Page MenuHomePhabricator

Checkpoint _metadata has grown up to 70Mb
Closed, DeclinedPublic5 Estimated Story Points

Description

As a maintainer of the wdqs streaming updater I want to understand why the checkpoint _metadata file has grown to 70m (which requires bumping flink memory limits) so that I can prevent it from happening again.

The flink application died around 2021-07-17T13:20:00 time at which a switch in row A (codfw) died.

It is unclear if the growth of the _metadata file size is related to the failure or if it prevented the restart of the pipeline (default akka.framesize too small)

A copy of the checkpoint _metadata file has been kept in stat1004:/home/dcausse/flink-1.12.1-wdqs/wdqs_streaming_updater/checkpoints/b4d1cd3eb1ab4002a63b7c229a8c3542/chk-140815)
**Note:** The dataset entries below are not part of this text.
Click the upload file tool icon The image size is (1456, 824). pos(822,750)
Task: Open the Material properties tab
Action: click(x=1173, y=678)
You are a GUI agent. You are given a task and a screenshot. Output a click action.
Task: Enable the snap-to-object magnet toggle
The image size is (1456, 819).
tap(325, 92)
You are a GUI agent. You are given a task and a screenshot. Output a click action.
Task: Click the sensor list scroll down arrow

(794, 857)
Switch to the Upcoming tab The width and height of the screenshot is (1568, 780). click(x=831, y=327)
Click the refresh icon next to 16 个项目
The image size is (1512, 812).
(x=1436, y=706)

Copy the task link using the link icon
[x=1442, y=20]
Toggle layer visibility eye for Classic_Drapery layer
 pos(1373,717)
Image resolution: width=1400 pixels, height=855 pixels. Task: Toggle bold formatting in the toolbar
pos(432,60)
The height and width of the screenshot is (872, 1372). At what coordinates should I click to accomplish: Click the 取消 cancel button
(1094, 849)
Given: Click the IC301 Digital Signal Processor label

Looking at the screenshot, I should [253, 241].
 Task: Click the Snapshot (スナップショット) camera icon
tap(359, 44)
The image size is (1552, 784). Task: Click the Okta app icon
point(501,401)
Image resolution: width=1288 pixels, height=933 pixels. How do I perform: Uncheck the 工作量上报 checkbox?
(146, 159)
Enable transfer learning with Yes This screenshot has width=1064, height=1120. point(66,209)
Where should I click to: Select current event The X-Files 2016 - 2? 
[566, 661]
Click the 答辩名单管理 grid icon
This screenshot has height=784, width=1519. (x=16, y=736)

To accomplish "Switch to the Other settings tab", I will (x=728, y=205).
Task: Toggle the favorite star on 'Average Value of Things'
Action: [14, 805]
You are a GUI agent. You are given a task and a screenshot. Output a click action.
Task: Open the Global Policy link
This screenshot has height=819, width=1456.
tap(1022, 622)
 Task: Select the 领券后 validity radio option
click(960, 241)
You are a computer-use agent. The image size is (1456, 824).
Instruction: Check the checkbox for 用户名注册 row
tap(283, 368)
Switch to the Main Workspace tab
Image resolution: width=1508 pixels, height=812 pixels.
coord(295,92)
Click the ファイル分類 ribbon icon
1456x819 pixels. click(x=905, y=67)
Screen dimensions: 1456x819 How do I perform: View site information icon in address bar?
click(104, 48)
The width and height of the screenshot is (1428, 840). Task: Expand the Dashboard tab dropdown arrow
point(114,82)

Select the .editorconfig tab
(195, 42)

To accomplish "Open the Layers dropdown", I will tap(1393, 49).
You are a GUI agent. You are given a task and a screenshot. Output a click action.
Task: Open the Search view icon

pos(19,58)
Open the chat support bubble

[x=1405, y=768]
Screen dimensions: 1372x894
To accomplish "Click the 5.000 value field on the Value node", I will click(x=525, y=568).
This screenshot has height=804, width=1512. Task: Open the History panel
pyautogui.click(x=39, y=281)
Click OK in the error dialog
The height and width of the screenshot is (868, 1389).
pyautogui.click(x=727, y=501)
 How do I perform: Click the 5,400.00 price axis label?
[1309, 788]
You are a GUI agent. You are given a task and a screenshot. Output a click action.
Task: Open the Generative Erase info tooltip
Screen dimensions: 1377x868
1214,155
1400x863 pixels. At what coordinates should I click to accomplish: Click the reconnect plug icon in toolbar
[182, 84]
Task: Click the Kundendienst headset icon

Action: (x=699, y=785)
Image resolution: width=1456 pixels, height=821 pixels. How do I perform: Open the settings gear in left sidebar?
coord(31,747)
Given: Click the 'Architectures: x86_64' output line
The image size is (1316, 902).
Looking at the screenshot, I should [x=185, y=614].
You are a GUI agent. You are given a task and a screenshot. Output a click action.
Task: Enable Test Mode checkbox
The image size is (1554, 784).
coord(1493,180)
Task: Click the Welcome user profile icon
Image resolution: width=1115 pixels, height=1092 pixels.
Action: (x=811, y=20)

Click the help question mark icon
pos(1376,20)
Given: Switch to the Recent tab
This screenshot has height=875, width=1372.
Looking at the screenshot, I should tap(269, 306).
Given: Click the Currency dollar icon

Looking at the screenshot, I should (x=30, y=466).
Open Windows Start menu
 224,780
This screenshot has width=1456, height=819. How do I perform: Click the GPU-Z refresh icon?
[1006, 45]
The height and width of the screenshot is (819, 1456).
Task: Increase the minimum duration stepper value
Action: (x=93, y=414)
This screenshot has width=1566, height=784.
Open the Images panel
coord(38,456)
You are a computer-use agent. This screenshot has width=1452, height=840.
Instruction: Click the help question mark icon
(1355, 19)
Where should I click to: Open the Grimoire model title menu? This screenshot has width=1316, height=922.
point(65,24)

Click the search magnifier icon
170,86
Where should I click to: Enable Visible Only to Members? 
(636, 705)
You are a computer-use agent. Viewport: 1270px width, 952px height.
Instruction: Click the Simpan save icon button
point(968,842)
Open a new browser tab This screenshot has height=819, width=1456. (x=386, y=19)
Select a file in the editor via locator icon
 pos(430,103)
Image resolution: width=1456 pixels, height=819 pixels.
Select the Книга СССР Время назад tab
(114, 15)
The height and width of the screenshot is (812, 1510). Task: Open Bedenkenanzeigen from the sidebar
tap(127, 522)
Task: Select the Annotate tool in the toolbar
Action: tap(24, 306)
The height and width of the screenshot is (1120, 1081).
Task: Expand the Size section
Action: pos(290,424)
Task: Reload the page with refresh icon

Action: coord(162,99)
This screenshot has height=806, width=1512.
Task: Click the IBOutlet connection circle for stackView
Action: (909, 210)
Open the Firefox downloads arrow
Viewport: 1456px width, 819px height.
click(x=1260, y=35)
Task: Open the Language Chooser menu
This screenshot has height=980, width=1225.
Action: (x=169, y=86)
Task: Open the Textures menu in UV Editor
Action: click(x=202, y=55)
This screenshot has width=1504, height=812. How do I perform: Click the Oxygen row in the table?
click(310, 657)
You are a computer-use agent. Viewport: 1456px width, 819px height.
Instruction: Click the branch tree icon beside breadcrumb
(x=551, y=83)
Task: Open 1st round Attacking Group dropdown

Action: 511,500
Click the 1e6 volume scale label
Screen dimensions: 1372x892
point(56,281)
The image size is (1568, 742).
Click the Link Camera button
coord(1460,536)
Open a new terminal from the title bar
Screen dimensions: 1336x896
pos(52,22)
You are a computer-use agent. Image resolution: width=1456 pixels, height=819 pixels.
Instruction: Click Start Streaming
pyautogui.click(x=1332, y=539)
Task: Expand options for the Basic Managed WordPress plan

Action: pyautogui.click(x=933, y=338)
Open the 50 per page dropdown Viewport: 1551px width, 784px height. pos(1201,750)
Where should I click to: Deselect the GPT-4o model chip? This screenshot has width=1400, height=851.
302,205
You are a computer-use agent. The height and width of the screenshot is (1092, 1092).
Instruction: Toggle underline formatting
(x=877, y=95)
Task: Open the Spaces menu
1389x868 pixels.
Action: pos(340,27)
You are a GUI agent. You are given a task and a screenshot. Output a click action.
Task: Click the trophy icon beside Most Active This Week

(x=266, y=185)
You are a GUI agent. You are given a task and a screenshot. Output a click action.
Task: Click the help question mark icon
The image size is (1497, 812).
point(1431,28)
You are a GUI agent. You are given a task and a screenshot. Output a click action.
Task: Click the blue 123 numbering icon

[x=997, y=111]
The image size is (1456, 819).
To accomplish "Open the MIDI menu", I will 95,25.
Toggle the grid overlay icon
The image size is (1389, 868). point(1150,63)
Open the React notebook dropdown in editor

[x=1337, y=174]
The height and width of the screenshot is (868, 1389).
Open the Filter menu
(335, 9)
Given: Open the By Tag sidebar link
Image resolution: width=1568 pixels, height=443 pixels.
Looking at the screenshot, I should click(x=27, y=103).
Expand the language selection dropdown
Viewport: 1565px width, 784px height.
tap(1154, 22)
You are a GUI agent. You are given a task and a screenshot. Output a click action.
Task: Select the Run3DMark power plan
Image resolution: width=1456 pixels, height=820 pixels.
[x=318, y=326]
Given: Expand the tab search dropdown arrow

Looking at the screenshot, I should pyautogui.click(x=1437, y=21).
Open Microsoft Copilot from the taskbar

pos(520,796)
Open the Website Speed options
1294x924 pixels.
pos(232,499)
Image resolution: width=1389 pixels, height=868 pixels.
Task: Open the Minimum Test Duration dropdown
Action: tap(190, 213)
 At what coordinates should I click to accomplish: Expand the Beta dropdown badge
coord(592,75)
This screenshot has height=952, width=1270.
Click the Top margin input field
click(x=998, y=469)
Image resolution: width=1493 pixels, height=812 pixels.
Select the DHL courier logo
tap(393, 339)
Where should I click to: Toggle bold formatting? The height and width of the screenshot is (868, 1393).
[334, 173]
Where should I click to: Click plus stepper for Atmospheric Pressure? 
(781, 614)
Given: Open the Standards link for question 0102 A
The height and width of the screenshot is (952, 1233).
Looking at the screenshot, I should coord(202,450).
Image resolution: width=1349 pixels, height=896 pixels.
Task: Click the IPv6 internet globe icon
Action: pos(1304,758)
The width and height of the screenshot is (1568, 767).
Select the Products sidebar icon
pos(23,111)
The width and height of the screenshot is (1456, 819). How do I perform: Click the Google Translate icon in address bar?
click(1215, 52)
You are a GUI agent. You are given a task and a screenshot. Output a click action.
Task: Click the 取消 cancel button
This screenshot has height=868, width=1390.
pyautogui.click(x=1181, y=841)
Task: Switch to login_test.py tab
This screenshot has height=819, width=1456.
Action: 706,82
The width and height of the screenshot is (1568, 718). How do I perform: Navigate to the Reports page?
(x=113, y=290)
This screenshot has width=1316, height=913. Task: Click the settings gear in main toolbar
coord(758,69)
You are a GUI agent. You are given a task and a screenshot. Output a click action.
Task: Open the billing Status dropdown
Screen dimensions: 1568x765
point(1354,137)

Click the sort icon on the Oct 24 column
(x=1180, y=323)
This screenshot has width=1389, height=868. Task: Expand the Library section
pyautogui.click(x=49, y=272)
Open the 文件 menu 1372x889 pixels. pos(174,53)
The pipeline was able to restart after tuning akka.framesize to 100Mb and giving more heap.
A savepoint was then taken but created a metadata file even bigger (800Mb). It's available at swift://updater.thanos-swift/wdqs_streaming_updater/savepoints/savepoint-f6a960-fdd300f4e05b.

AC:

  • understand what caused the growth to the _metadata file
  • fix the underlying issue

Event Timeline

Change 721812 had a related patch set uploaded (by DCausse; author: DCausse):

[wikidata/query/rdf@master] cleanup: Remove needless file sink outputs

https://gerrit.wikimedia.org/r/721812

Analyzed the large _metadata file and it has 3 operators with very large states esp. max-part-counter owned by StreamingFileSink, this state is cleared when calling org.apache.flink.streaming.api.checkpoint.CheckpointedFunction#snapshotState which is triggered on a SinkFunction only when marked with such interface. The sole file sinks we used were the side outputs when we stored them in hdfs. Prior https://gerrit.wikimedia.org/r/c/wikidata/query/rdf/+/695295 we wrapped the file sink and & kafka sink with a generic SinkFunction to unify the serialization this caused code relying on instanceof CheckpointedFunction to not work properly. It is very likely that this broken _metadata was generated because of this.

I propose to decline this and cleanup the code to remove all the file sinks since we do not them anymore (even if I think they no longer cause issues).

Change 721812 merged by jenkins-bot:

[wikidata/query/rdf@master] cleanup: Remove needless file sink outputs

https://gerrit.wikimedia.org/r/721812